Wundervolle Frauen, sehr geehrter Männer!

Einem zielstrebig und eiskalt agierenden Netzwerk der neoliberalen Macht steht in Deutschland eine stümperhafte und desorientierte „Linke“ gegenüber, das hat neulich der Juso-Bundesvorsitzende Sascha Vogt mit einem Aufsatz bewiesen unter:

http://www.freitag.de/positionen/1026-der-job-der-zukunft

Er schreibt:

Es ist klar, dass die Hartz-Gesetze inhaltlich wie emotional ein großes Hindernis für eine rot-rot-grüne Zusammenarbeit sein werden. Das betrifft zumindest das Verhältnis zwischen der SPD und der Linken.
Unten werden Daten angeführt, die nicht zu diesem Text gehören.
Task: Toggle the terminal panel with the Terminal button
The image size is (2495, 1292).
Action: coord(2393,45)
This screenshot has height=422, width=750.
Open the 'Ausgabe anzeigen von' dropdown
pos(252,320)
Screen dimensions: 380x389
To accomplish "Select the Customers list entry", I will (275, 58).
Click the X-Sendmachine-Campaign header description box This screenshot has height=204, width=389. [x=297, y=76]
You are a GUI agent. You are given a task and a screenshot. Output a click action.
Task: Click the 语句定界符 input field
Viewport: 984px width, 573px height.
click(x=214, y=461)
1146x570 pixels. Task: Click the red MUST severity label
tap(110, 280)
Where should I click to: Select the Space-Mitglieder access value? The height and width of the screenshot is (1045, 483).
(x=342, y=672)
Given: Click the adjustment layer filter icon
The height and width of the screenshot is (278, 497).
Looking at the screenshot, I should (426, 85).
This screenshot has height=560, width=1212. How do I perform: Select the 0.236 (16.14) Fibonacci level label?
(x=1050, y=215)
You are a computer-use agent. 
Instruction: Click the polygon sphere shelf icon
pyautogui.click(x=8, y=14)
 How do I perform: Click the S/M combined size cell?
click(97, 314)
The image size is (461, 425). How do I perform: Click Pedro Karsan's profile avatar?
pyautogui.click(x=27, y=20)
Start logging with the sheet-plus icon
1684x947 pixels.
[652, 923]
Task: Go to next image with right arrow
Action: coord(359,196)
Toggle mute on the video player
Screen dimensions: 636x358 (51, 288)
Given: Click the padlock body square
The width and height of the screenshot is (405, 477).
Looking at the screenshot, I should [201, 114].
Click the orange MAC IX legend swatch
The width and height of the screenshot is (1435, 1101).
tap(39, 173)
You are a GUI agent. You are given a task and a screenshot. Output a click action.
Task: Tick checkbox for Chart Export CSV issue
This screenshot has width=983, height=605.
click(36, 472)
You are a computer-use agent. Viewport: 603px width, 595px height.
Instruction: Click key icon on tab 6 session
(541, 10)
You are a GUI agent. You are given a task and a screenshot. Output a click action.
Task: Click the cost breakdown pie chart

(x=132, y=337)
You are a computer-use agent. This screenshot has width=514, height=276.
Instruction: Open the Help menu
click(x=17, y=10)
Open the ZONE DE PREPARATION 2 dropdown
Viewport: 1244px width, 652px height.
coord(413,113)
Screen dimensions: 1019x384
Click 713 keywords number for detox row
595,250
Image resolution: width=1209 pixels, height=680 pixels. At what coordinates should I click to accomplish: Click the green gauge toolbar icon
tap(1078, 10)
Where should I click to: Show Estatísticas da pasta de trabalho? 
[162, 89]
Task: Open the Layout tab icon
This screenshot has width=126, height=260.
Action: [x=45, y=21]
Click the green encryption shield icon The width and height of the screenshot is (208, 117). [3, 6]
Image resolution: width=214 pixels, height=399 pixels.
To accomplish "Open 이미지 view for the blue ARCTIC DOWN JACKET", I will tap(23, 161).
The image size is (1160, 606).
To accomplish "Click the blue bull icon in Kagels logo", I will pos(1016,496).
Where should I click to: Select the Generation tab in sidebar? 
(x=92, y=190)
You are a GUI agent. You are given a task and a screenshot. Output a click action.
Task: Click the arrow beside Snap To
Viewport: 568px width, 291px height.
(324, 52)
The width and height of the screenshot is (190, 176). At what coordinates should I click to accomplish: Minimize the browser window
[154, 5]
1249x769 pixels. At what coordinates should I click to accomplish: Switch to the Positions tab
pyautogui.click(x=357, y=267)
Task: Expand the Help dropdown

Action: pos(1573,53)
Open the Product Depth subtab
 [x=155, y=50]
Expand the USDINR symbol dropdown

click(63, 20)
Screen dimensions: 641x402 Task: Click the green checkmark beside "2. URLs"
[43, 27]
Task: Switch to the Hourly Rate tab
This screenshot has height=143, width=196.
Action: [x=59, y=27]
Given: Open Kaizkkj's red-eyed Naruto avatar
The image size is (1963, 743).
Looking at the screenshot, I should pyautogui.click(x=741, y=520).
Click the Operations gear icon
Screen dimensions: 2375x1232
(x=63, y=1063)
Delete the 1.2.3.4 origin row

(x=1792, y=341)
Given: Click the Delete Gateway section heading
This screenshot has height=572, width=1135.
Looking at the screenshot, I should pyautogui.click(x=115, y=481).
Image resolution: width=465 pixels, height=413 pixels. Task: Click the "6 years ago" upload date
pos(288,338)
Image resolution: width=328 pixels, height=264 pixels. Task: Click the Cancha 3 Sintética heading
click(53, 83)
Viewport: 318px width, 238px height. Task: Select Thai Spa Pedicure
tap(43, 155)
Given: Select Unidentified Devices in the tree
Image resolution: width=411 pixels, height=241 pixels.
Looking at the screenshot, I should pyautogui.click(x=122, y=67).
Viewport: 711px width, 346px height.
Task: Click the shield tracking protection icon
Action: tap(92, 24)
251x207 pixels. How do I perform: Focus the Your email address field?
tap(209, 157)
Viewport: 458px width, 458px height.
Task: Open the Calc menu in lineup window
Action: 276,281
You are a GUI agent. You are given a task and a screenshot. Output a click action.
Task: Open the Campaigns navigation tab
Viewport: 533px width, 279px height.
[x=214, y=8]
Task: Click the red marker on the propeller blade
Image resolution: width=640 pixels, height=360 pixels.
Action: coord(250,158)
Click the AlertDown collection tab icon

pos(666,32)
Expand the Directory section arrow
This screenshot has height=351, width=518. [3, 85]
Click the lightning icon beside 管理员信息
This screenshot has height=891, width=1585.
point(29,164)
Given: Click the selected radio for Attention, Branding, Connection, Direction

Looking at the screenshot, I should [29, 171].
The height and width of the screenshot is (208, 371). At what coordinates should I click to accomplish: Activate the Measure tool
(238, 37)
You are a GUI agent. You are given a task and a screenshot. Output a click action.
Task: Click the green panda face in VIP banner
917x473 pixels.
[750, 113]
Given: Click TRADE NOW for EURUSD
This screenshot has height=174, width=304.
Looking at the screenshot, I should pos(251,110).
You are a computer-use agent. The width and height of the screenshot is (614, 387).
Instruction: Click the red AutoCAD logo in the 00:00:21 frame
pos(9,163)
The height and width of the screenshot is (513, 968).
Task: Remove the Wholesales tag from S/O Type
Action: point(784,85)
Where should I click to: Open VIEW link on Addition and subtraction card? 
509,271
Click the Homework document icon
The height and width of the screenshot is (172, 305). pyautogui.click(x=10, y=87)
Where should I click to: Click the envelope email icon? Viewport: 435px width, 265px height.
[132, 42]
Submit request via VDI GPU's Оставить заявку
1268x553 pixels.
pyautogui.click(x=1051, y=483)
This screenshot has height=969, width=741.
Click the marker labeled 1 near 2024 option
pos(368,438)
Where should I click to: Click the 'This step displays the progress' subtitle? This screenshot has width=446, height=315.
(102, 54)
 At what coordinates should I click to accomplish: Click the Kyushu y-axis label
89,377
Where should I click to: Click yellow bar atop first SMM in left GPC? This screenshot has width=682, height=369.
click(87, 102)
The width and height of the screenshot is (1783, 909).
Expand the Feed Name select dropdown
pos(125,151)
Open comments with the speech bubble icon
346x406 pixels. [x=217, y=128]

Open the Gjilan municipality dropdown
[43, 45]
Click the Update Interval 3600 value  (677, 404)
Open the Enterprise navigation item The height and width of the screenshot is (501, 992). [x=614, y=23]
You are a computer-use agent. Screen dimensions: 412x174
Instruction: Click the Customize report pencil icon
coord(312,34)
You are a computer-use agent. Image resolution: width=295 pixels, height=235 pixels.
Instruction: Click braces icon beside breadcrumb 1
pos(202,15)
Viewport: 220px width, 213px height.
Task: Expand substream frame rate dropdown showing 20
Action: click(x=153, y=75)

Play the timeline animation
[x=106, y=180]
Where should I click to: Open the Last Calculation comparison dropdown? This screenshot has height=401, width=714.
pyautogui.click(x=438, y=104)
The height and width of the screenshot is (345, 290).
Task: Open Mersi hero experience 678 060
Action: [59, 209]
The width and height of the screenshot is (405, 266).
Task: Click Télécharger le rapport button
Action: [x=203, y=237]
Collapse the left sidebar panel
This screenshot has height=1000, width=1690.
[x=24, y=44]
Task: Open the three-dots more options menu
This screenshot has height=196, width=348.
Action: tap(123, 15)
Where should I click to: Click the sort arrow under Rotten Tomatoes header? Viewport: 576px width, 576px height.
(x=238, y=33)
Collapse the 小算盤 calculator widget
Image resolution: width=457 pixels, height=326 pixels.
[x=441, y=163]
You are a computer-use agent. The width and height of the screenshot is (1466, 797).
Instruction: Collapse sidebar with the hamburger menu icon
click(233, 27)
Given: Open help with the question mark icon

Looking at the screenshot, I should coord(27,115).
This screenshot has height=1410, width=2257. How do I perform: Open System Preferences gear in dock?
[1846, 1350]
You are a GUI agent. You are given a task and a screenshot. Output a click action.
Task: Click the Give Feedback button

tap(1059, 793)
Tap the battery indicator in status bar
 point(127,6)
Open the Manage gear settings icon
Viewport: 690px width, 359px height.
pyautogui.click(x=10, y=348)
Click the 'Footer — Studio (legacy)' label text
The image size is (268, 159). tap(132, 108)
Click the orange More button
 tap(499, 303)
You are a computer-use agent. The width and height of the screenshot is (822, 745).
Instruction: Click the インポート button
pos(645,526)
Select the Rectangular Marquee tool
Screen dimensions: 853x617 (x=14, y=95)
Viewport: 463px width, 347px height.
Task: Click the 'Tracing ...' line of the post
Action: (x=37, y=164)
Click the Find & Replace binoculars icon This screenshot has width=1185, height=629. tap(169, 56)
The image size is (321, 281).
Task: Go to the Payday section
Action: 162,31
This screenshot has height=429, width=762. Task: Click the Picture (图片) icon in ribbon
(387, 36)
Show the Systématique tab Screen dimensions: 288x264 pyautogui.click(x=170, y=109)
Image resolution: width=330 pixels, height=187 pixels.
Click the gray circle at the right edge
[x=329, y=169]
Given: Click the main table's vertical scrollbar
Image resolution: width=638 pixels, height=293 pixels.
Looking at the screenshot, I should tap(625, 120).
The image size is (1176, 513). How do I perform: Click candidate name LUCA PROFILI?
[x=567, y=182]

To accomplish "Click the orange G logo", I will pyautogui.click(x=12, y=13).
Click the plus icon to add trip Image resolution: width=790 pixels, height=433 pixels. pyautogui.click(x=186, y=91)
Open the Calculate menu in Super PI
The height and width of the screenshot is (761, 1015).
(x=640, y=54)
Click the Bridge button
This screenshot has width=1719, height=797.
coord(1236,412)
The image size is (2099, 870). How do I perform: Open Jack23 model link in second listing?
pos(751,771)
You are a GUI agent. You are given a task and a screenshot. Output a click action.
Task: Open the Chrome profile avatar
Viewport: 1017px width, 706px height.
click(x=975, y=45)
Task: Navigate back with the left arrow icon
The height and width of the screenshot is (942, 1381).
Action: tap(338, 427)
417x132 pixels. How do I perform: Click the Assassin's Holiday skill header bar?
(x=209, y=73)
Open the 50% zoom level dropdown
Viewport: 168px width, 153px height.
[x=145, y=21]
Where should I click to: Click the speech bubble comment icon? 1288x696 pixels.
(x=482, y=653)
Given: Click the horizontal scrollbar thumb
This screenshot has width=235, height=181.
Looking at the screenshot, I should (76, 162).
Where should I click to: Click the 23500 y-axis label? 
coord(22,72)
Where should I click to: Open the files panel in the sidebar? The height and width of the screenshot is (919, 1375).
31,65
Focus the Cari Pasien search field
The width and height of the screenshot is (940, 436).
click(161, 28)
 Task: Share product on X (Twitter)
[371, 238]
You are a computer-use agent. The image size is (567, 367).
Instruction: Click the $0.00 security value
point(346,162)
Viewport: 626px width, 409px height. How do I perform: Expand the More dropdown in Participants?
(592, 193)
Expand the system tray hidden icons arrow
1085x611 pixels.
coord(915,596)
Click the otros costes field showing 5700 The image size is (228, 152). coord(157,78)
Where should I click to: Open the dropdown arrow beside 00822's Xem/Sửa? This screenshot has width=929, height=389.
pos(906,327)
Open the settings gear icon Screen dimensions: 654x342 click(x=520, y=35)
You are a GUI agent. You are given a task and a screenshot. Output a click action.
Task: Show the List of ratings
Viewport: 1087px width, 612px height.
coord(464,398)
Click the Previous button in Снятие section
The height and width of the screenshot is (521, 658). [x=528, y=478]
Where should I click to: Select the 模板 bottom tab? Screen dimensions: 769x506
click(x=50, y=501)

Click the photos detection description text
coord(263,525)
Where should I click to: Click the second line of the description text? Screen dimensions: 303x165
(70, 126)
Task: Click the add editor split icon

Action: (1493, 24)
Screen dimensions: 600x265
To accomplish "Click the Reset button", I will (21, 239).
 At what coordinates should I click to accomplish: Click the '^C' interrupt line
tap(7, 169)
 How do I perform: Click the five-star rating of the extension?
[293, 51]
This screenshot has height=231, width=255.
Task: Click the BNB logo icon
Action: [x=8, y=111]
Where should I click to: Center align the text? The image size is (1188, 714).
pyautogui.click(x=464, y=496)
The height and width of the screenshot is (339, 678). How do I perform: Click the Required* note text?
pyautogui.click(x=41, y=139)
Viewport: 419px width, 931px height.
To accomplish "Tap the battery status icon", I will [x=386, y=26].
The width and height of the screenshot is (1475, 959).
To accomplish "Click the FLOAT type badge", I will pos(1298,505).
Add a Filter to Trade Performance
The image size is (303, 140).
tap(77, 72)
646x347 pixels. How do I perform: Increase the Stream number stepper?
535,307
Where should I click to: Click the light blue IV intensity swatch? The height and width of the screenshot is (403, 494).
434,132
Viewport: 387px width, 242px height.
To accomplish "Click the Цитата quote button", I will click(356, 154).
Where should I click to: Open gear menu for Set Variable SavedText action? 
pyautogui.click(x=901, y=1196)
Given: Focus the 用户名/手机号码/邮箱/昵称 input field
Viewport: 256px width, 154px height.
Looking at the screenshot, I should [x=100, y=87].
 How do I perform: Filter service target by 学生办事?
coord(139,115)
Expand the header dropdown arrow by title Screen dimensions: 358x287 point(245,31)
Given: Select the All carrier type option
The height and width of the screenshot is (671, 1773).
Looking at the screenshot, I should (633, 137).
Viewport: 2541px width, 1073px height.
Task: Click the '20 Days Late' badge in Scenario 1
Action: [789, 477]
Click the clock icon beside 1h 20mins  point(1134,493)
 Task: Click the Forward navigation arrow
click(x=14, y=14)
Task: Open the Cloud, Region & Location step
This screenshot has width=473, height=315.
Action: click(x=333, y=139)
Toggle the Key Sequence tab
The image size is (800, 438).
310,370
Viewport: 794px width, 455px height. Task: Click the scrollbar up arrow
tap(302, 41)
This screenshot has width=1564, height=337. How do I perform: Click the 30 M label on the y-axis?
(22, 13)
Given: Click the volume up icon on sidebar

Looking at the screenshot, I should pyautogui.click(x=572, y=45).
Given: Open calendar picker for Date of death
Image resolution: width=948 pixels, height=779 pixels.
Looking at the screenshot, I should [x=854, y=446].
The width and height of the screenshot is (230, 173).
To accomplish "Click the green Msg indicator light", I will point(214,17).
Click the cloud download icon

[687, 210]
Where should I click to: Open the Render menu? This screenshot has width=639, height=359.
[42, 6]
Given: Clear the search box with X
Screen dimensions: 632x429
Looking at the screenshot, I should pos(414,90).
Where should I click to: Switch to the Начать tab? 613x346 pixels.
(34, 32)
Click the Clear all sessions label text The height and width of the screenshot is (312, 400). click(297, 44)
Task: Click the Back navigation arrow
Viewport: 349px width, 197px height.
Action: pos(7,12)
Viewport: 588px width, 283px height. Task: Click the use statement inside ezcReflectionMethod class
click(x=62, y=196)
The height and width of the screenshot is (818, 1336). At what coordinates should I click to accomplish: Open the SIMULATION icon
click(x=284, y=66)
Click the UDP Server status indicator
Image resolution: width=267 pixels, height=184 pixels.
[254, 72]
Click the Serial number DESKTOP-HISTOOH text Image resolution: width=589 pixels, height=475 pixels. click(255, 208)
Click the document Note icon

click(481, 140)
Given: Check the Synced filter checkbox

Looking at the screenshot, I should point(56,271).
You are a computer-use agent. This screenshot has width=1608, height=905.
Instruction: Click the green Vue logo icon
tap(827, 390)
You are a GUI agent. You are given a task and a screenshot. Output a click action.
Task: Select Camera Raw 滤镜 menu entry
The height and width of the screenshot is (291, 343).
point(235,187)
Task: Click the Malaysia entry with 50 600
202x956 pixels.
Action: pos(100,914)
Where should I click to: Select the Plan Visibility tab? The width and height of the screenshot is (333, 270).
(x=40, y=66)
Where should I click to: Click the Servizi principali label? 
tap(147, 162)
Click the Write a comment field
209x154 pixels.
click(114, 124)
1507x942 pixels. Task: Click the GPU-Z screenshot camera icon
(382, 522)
Das ist einwandfrei richtig.  Kernprogramm der SPD ist es gewesen, die Hartz-Gesetze einzuführen, zum SPD Kernprogramm gehört es bis heute zu sagen: „Hartz-IV ist richtig!“ Andererseits hat „Die Linke“ es gerade den Hartz-Gesetzen zu verdanken, dass sie in den alten Bundesländern überhaupt in den Parlamenten sitzt, denn ihr für alle  wahrnehmbares Programm beschränkt sich, platt gesagt, auf: „Hartz-IV muss weg!“

Bereits aus diesen beiden Tatsachen, SPD steht  zu Hartz-IV, bei der „Die Linke“ ist die Ablehnung von Hartz-IV-Programm, leiten nüchterne Köpfe ab, dass eine Zusammenarbeit zwischen SPD und „Die Linke“ im sozialpolitischen Bereich unmöglich ist, solange nicht eine der beiden Parteien in dem strategisch wichtigen Punkt Hartz-Gesetze, speziell Hartz-IV, eine 180-Grad-Wende vollzieht.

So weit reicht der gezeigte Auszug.